Screenshot grounding data:

== Segment start ==

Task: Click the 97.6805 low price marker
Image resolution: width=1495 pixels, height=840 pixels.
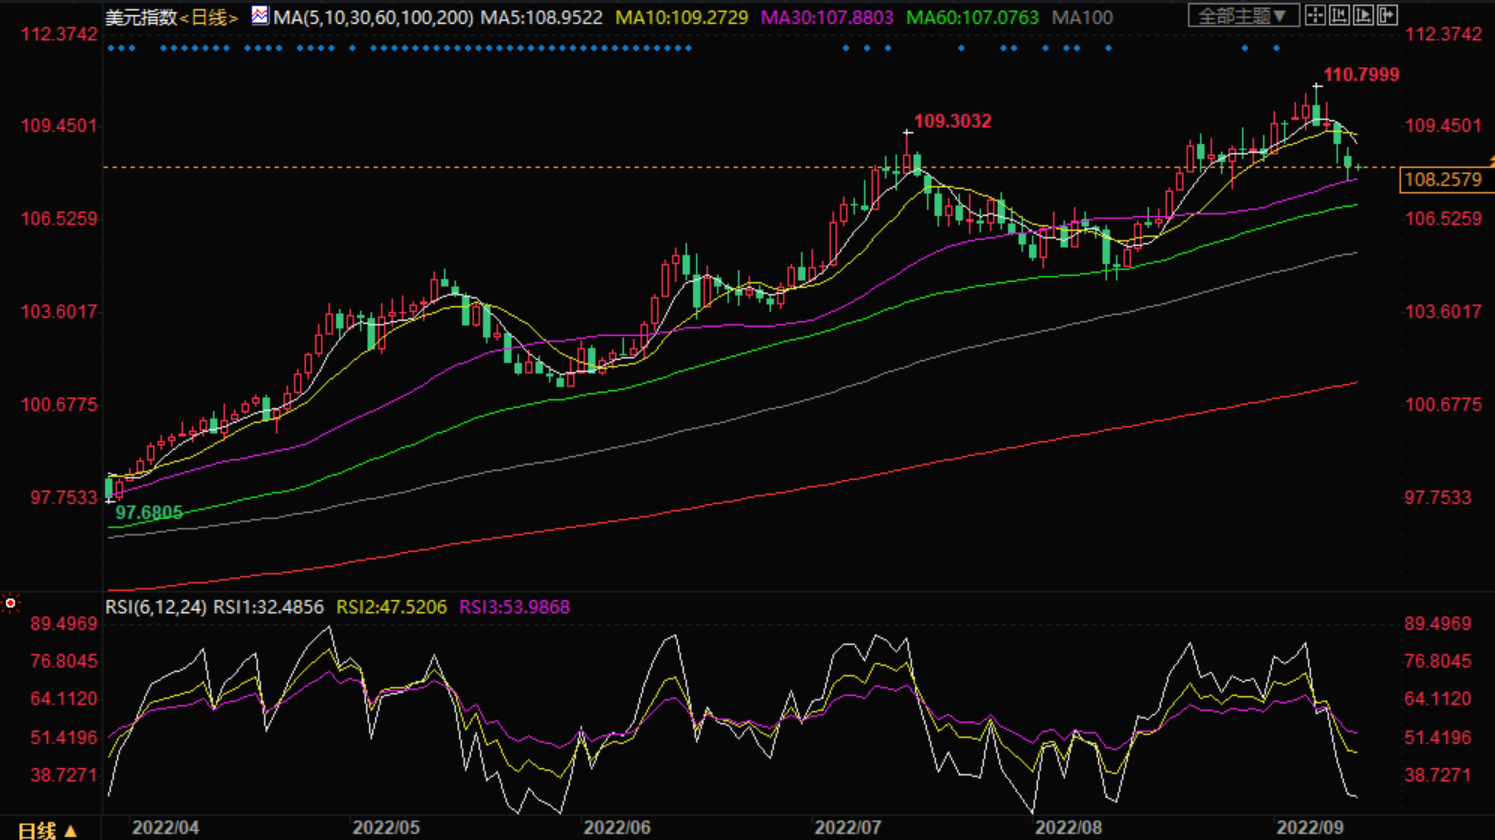Action: (149, 513)
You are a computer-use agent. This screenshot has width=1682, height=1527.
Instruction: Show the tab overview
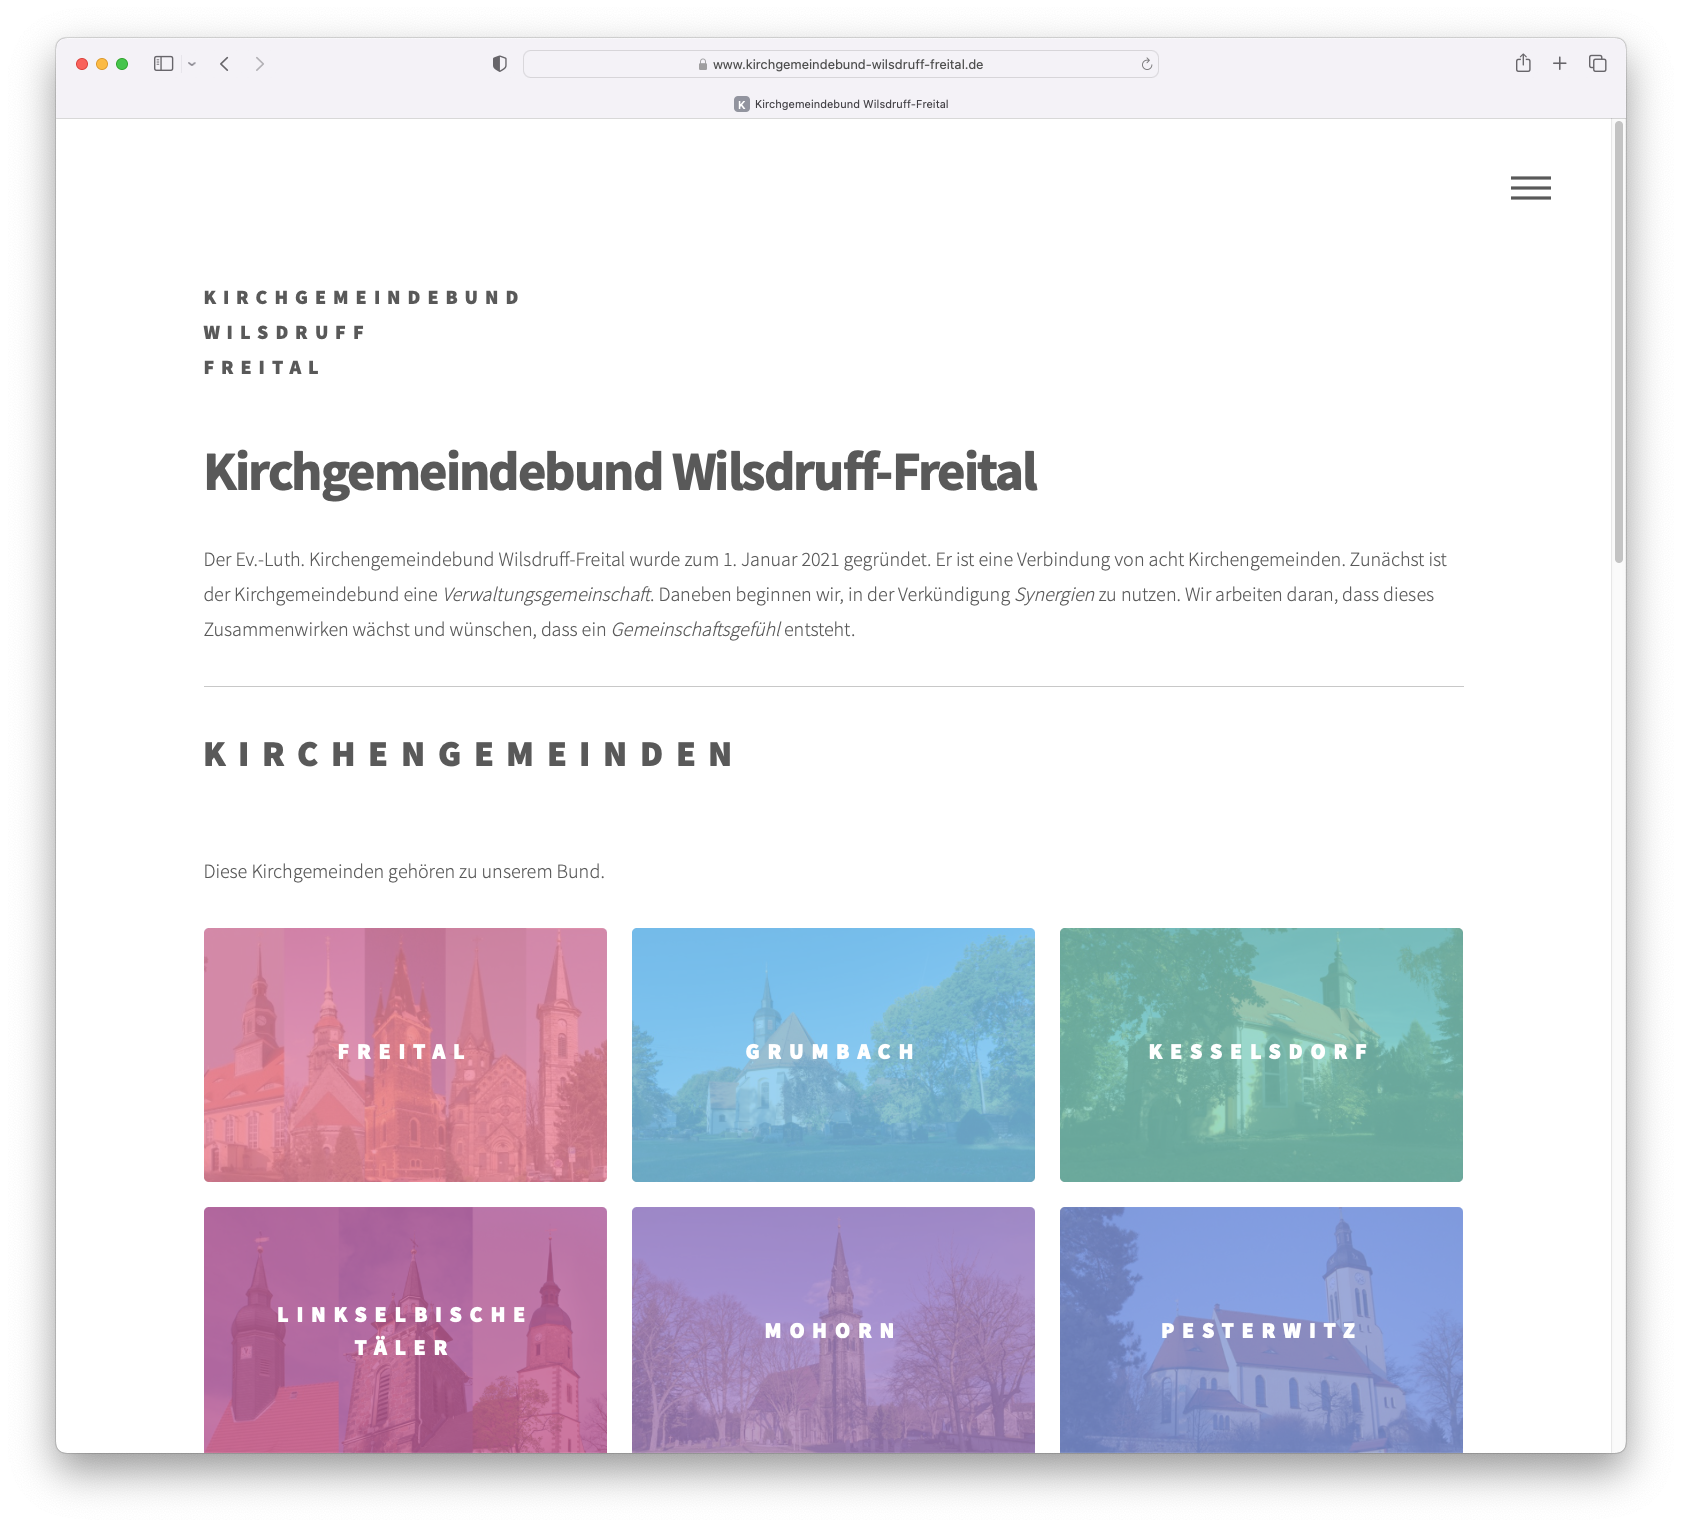click(x=1597, y=64)
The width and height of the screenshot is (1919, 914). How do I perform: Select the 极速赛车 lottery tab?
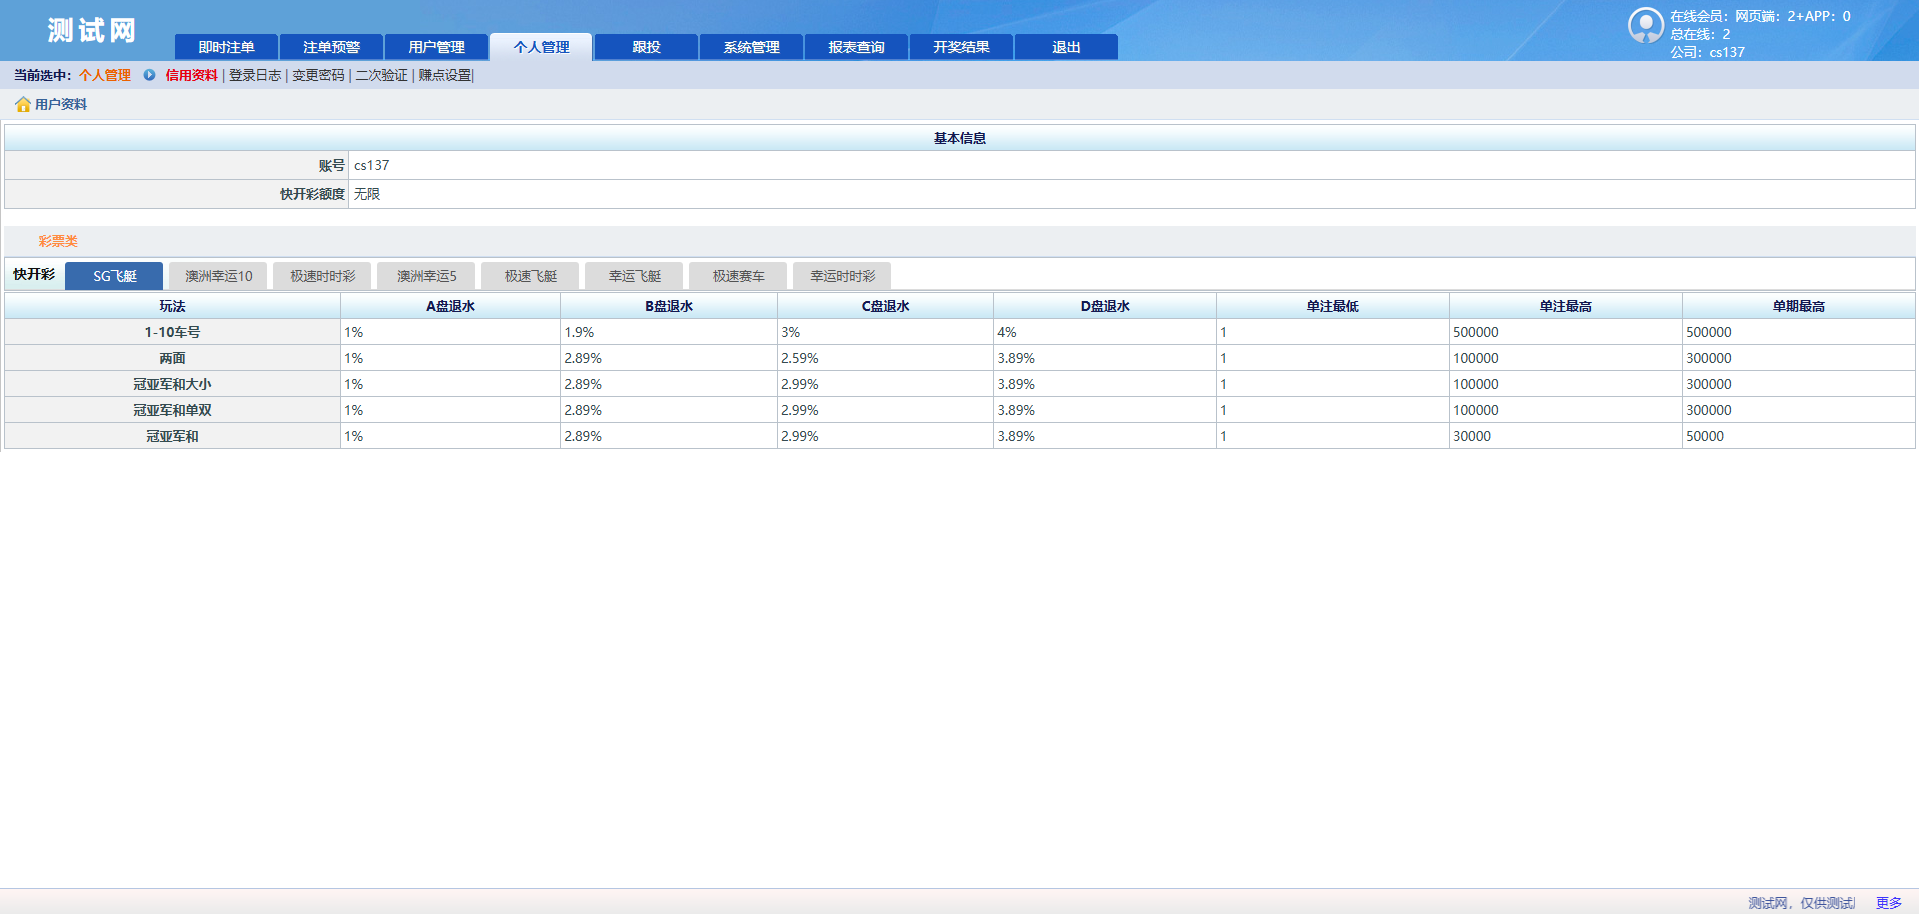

== Segment end ==

Task to carry out: Copy the data word for word and omit every picture.

Your response:
Task: Click the 97.6805 low price marker
Image resolution: width=1495 pixels, height=840 pixels.
Action: (149, 513)
You are a computer-use agent. This screenshot has width=1682, height=1527.
Instruction: Show the tab overview
click(x=1597, y=64)
The width and height of the screenshot is (1919, 914). How do I perform: Select the 极速赛车 lottery tab?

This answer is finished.